(Dataset entries)

::::

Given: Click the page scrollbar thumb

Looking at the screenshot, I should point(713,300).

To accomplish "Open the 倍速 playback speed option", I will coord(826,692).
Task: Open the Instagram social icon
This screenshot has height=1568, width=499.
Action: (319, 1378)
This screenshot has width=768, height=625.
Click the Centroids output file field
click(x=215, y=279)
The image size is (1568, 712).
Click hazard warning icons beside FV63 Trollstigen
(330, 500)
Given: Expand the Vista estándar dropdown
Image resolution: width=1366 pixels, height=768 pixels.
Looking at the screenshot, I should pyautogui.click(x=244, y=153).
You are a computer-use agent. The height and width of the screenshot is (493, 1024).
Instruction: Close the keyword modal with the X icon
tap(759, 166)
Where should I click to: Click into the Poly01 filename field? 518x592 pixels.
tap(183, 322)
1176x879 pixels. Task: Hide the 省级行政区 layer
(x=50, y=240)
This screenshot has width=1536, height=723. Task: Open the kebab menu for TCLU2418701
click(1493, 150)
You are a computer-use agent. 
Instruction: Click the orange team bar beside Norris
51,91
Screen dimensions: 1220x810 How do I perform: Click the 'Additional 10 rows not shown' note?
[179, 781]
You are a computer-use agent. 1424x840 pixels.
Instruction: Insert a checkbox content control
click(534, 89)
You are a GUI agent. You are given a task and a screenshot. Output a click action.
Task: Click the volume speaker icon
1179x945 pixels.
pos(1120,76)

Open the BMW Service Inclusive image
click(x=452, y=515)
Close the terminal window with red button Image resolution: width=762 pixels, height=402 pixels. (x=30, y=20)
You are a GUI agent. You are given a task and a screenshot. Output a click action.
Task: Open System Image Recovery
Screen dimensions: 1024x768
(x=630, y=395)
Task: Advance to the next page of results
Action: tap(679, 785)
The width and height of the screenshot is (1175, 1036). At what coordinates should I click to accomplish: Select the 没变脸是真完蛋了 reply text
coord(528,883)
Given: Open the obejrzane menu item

::::

What this task involves:
Begin at the first line of the entries above and copy every line exactly, ending with the line that contains "The image size is (1568, 712).".

Answer to the problem:
Given: Click the page scrollbar thumb

Looking at the screenshot, I should point(713,300).

To accomplish "Open the 倍速 playback speed option", I will coord(826,692).
Task: Open the Instagram social icon
This screenshot has height=1568, width=499.
Action: (319, 1378)
This screenshot has width=768, height=625.
Click the Centroids output file field
click(x=215, y=279)
The image size is (1568, 712).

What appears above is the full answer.